3.3. Quality Assessment
The risk of bias (ROB) results is shown in Figures 2 and 3. Three studies [22, 26, 28] used a random number table for generation random sequence and one study [24] was randomized according to the order of admission. The rest of studies only mentioned “random.” No study mentioned the use of allocation concealment. It is very difficult to blind therapists of acupuncture. Only two studies [19, 24] reported the blinding details about outcome assessment. There were two studies [19, 24] that reported dropout numbers and reasons, and the other studies reported no missing data. Five studies [21, 23, 25, 27, 28] did not report any details about adverse events.
Figure 2.
Risk of bias graph: review authors' judgements about each risk of bias item presented as percentages across all included studies.
Figure 3.
Risk of bias summary: review authors' judgments about each risk of bias item for each included study.
3.4. Effective Rate
Seven RCTs [21, 22, 24–28] reported the effective rate of acupuncture. Six studies [21, 22, 25–28] compared acupuncture with drugs, and one study [24] compared acupuncture with sham acupuncture. Fixed effect model was used with no heterogeneity (P = 0.87, I2 = 0%), and our pooled results showed that acupuncture was more effective than control group (OR = 8.09, 95%CI = [4.75, 13.79], P < 0.00001) in improving effective rate.

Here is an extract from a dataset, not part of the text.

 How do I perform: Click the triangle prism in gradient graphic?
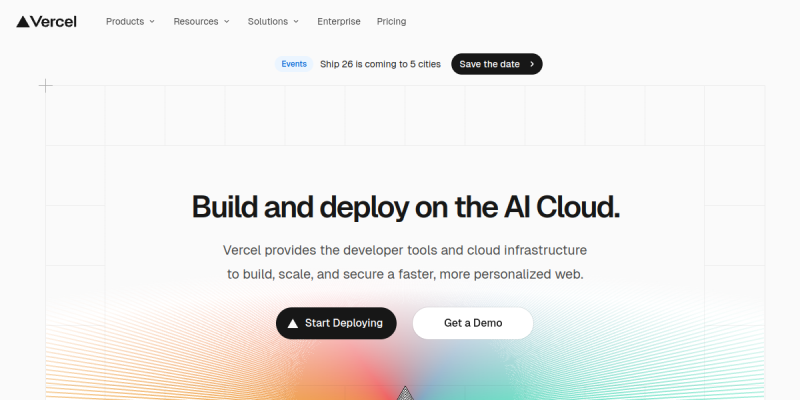point(405,393)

Subgroup analysis also showed that acupuncture is statistically significantly better than drugs (OR = 7.31, 95% CI = [4.09, 13.07], p < 0.00001, heterogeneity: P = 0.92, I2 = 0%) and sham acupuncture (OR = 15.17, 95% CI = [4.09, 56.25], P < 0.0001) (Figure 4).
Figure 4.
Meta-analysis on the total effective rate of acupuncture versus control group.
3.5. Cure Rate
Six studies [21, 22, 24–26, 28] reported the cure rate of acupuncture, five studies [21, 22, 25, 26, 28] compared acupuncture with drugs, and one study [24] compared acupuncture with sham acupuncture. No heterogeneity was found (P = 0.88, I2 = 0%), and the fixed-effects model showed that acupuncture was higher than control group (OR = 3.17, 95%CI = [2.35, 4.29], P < 0.00001) in improving cure rate. Subgroup analysis showed that acupuncture was statistically significantly better than drugs (OR = 3.11, 95% CI = [2.29, 4.21], P < 0.00001, heterogeneity: P = 0.89, I2 = 0%). However, there was no statistically significant difference between acupuncture and sham acupuncture based on one study (OR =10.36, 95% CI [0.53, 201.45], P=0.12) (Figure 5).
Figure 5.
Meta-analysis on the cure rate of acupuncture versus control group.
3.6. PSQI Score
Seven studies [19, 22, 23, 25–28] evaluated quality of sleep by using the PSQI score. Six studies [22, 23, 25–28] compared acupuncture with drugs, and one study [19] compared acupuncture with sham acupuncture. Data extracted showed obvious heterogeneity among these RCTs (P < 0.00001, I2 = 98%), a random-effects model was used, and our pooled results showed that acupuncture could further improve sleep quality associated with CPRI compared with control group (MD = -2.65, 95%CI = [-4.00, -1.30], P = 0.0001). Subgroup analysis also showed that acupuncture is statistically significantly better than drugs (MD =-2.44, 95% CI = [-3.84, -1.05], P = 0.0006, heterogeneity: P < 0.00001, I2 = 98%) and sham acupuncture (MD = -5.40, 95% CI = [-9.25, -1.55], P = 0.006) (Figure 6).
Figure 6.
Meta-analysis for PSQI score of acupuncture versus control group.
3.7. VAS Score
Three studies [22, 26, 27] compared acupuncture with drugs and reported the VAS score to measure pain intensity. Analysis of data from VAS score showed no heterogeneity (P = 0.99, I2 = 0%), and the fixed-effects model showed that acupuncture could further relieve pain associated with CPRI compared with drugs group (MD = -1.44, 95%CI = [-1.58, -1.29], P < 0.00001) (Figure 7).
Figure 7.
Meta-analysis for VAS score of acupuncture versus control group.
3.8. Adverse Events
Four studies [19, 22, 24, 26] reported mild adverse events during the treatment, such as soreness or local bruising at needle site and nausea. Only two studies [22, 26] reported the exact number of adverse events. The others [19, 24] mentioned adverse events with no numbers. No heterogeneity was found between the two studies (P = 0.55, I2 = 0%), and the fixed-effects model showed no statistical difference in adverse events between the two groups (OR =1.73, 95%CI = [0.92, 3.25], P =0.09) (Figure 8).
Figure 8.
Meta-analysis for adverse events of acupuncture versus control group.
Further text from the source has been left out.